Es bienquisto en su pueblo aunque el amor se expresa allí por medio de cartas secretas porque la urna y el voto, inventos del Maligno, parecen no tener cabida en aquel paraíso del progreso oriental. Los pobres figurantes que se ven obligados a representar allí el papel de pueblo padecen en sus articulaciones los estragos de la "reverencitis" y de la "obediencitis" y no hay antiinflamatorios que sirvan de remedio contra estas dolencias pertinaces.

Suele mostrarse el líder como un Júpiter de los tiempos clásicos, con su rayo y sus chispas recién abrillantadas, dirigiendo la mirada hacia un infinito de fulgores bélicos y de hazañas cósmicas, soñando con la explosión que incendia el cielo de resplandores temerarios y con la bomba que aniquila bien a quien representa el mal.

Acaso por ello sus vecinos no le miran con complacencia pero esta disposición de ánimo se debe a que los tales vecinos son seres apocados y con escrúpulos de novicia.

Aparece y desaparece Kim como un cometa caprichoso y enredante. Los coreanólogos sabemos que cuando desaparece es para concentrarse en el estudio de sesudos tratados de economía y en los grandes libros del buen gobierno.
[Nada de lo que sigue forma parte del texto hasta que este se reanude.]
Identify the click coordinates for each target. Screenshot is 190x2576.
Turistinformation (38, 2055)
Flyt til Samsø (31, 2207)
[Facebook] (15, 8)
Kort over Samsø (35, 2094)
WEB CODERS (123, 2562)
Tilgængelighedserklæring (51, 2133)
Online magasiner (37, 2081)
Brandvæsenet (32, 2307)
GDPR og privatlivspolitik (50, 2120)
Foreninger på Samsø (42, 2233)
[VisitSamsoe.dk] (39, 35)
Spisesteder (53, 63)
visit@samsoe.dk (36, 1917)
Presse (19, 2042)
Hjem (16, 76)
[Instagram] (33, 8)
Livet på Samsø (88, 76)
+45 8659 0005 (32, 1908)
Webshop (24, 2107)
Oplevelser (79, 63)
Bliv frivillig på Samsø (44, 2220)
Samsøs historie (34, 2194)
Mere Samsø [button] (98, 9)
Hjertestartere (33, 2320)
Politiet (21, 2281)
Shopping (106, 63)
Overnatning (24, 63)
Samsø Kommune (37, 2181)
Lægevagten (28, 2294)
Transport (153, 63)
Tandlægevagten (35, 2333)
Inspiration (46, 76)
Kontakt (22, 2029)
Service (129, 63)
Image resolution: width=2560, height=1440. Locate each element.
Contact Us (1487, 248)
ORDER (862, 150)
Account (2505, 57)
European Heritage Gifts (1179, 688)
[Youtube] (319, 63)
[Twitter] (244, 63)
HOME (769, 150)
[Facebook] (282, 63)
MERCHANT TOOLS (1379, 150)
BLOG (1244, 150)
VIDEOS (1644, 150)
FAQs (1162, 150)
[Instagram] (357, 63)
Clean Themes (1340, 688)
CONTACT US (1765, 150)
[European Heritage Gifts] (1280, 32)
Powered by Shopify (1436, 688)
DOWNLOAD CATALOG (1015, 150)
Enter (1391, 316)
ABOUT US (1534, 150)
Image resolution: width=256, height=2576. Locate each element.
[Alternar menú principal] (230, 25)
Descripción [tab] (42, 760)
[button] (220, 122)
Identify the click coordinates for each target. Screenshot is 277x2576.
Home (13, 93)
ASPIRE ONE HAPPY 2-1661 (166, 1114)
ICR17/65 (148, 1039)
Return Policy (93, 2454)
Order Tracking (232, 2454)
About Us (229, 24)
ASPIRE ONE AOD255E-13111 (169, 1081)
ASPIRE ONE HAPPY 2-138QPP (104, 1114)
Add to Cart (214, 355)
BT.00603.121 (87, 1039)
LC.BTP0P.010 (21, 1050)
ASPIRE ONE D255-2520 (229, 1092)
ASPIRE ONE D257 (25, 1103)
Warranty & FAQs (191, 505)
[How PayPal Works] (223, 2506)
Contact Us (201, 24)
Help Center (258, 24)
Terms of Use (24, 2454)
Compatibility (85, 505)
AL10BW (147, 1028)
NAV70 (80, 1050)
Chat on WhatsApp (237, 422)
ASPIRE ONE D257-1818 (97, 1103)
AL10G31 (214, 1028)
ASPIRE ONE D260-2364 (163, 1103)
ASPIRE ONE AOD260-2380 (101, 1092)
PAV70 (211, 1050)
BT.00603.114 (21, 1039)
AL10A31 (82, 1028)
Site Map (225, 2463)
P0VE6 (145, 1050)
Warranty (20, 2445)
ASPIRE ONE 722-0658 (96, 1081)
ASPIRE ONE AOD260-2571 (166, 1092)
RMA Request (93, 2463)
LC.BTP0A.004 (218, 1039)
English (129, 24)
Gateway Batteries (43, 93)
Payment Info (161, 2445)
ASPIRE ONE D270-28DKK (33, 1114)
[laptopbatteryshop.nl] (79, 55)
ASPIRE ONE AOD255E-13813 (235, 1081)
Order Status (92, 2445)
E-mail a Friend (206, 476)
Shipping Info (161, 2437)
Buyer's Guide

Y así, con paciencia y en medio de sufrimientos y soledades, se exige y se pule el líder más líder de todos para ofrecer en público un porte natural y pleno de esencias comunistas.

Por eso cuando le vemos en una tribuna presidiendo un desfile o en un altozano dirigiendo al Ejército, el líder amado se halla rodeado invariablemente de siete u ocho personas que toman nota de sus ideas lúcidas como aquellos escolares antiguos que querían pasar la reválida las tomaban del maestro. Fíjese el lector en esta conducta que singulariza a este gran caudillo frente a otros beneméritos del totalitarismo internacional: no hay palabra, pensamiento, aforismo, rima, reflexión, considerando o resultando que salga de su magín prodigioso que no sea anotado por los escribas diligentes, lo que impide que se pierdan sus cogitaciones.

Al fondo de este escenario adivinamos, en borroso escorzo, al pueblo norcoreano que aplaude, desfila o hace genuflexiones en un parque ante las estatuas gloriosas. ¿Alguien da más en punto a armonía nacional, a voluptuosidad política?